Cela étant, sur les questions sociales, en dépit d'avancées réelles et de notre détermination à en faire un sujet majeur, il faut garder en tête les réticences de deux types d'États membres : les États nordiques veulent limiter les compétences de la Commission dans ce domaine, car ils craignent une convergence vers le bas ; les États d'Europe centrale et orientale, en revanche, craignent une convergence sociale vers le haut. Cette double résistance n'est pas aisée à surmonter.
Dans le domaine de l'éducation et de la culture, les conclusions du Conseil européen soutiennent notre proposition ambitieuse de faire émerger d'ici à 2024 une vingtaine d'universités européennes par le biais de réseaux d'universités de différents pays. Le renforcement de l'apprentissage des langues européennes et le projet de reconnaissance mutuelle des diplômes du secondaire seront aussi discutés. Nous souhaitons l'émergence d'un processus, que nous aimerions appeler « processus de la Sorbonne », sur l'enseignement secondaire, qui viendrait compléter le processus de Bologne.
Certes, l'Erasmus des apprentis existe dans les textes, mais de manière très limitée. Nous réfléchissons à la manière de l'étendre. Il est parfois difficile d'avancer sur ces questions. La ministre du travail a confié à Jean Arthuis une mission sur ce sujet qu'il connaît bien. Nous travaillons de manière bilatérale avec l'Allemagne et, le cas échéant, avec la Suisse, pour importer les bonnes pratiques et accentuer la mobilité des apprentis.
Les échanges sur les migrations ont eu lieu lors du dîner des chefs d'État et de gouvernement. Il n'y a donc pas eu de conclusions formelles, à la demande expresse de nos partenaires italiens, qui sont en pleine campagne électorale : toute formulation retenue aurait en effet pu être utilisée de manière peu constructive. Il est important de pouvoir se parler librement.
Une grande convergence a été exprimée sur l'urgence d'accroître la mobilisation de l'Union européenne pour aider les pays d'origine et de transit, dans l'esprit du sommet G5 Sahel que nous avons organisé le 13 décembre. Les États du groupe de Viegrad ont annoncé une contribution de 35 millions d'euros au Fonds fiduciaire d'urgence. Sur les relocalisations, nous sommes toujours profondément divisés, mais c'est un progrès. L'idée de disposer, au sein du prochain cadre financier pluriannuel, de moyens accrus et d'un instrument financier spécifique au lieu de fonds ad hoc a été portée par Donald Tusk et fortement soutenue. Nous allons continuer à travailler sur la réforme du régime européen de l'asile. Là encore, les élections italiennes ont rendu difficile de décider de maintenir, comme nous le souhaitons, le principe de responsabilité du pays de première entrée. De fortes divergences subsistent sur les relocalisations obligatoires de personnes en besoin de protection depuis la Grèce ou l'Italie. Il faudra trouver un équilibre satisfaisant entre responsabilité et solidarité.
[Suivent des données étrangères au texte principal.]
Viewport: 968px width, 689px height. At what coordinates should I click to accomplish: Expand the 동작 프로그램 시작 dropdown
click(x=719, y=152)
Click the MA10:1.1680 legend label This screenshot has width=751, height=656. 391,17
Il a aussi été question de Jérusalem lors du dîner. L'Union européenne a réagi à la décision du Président américain de reconnaître Jérusalem comme capitale de l'État d'Israël et d'y transférer l'ambassade américaine en rappelant la position européenne d'attachement à la solution de deux États ayant Jérusalem pour capitale.
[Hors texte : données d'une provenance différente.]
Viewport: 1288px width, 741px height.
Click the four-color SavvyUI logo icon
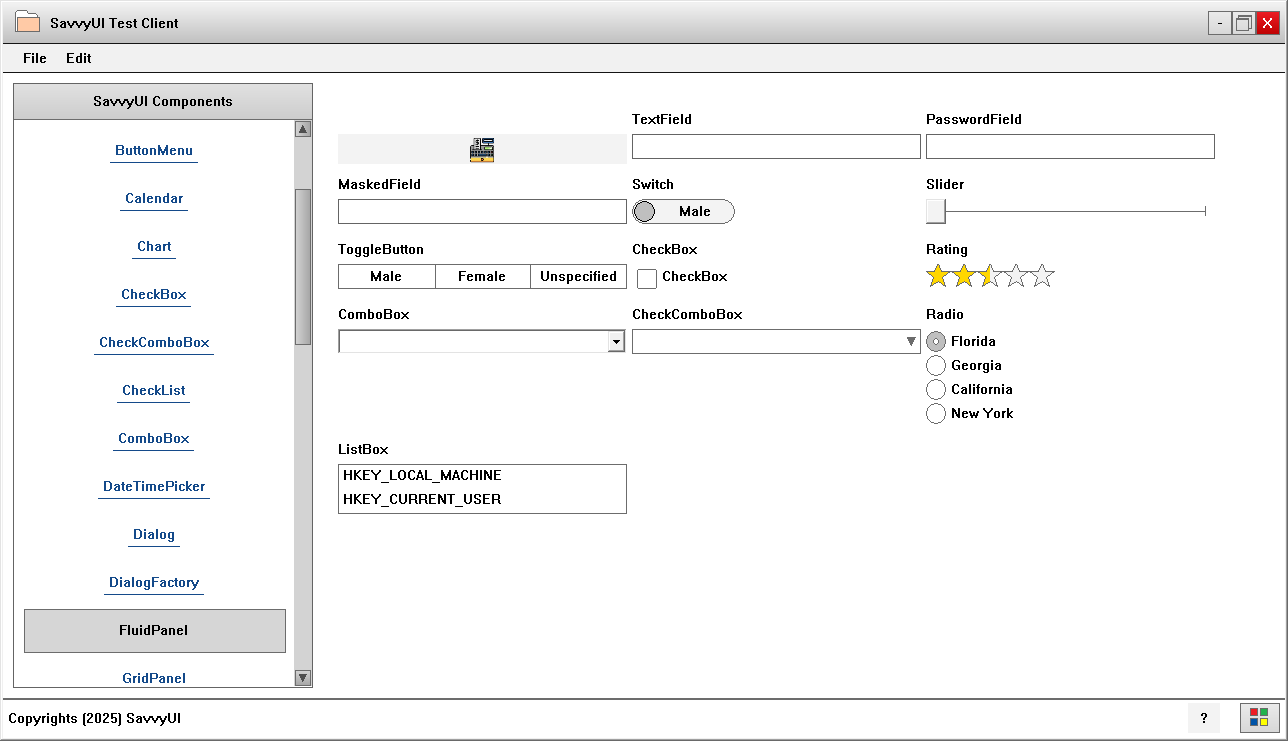(1258, 718)
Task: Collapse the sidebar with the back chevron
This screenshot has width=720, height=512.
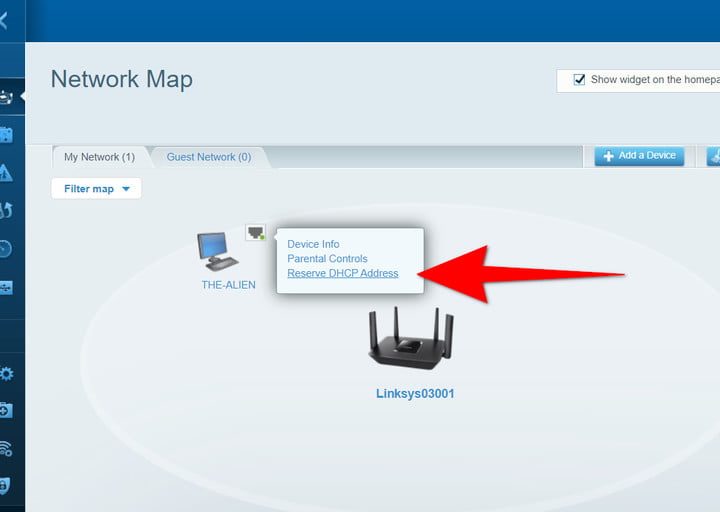Action: click(x=5, y=20)
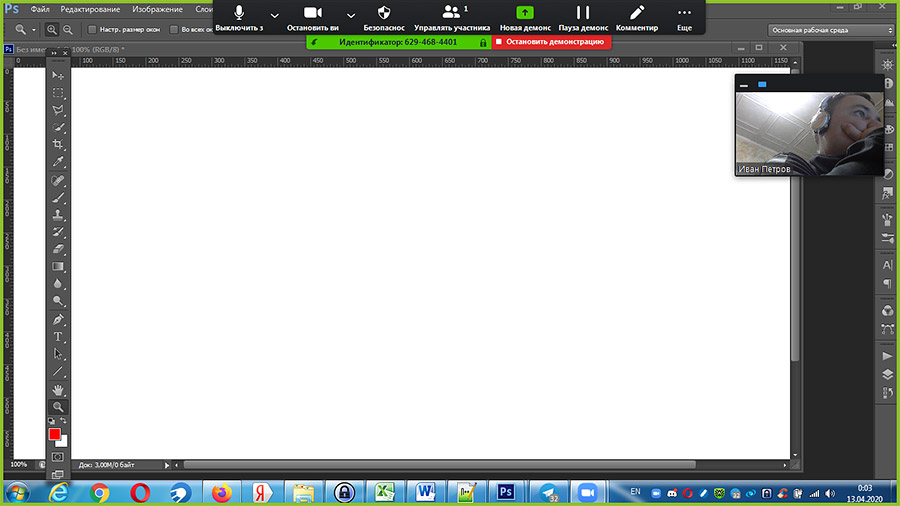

Nous sommes également revenus sur la situation en Ukraine et la mise en oeuvre des accords de Minsk. L'absence de progrès a été constatée, ce qui conduit au renouvellement des sanctions sectorielles envers la Russie.
Le Président de la République a pu présenter à ses partenaires notre projet de consultation citoyenne. Les États membres désireux d'y participer se feront connaître ; nous avons distribué un cahier des charges pour qu'un travail technique de préparation puisse commencer dès janvier et que les consultations puissent démarrer fin mars pour durer jusqu'à fin octobre. Des points que nous souhaitons retrouver partout sont la transparence, l'ouverture à tous et le caractère transpartisan de la démarche.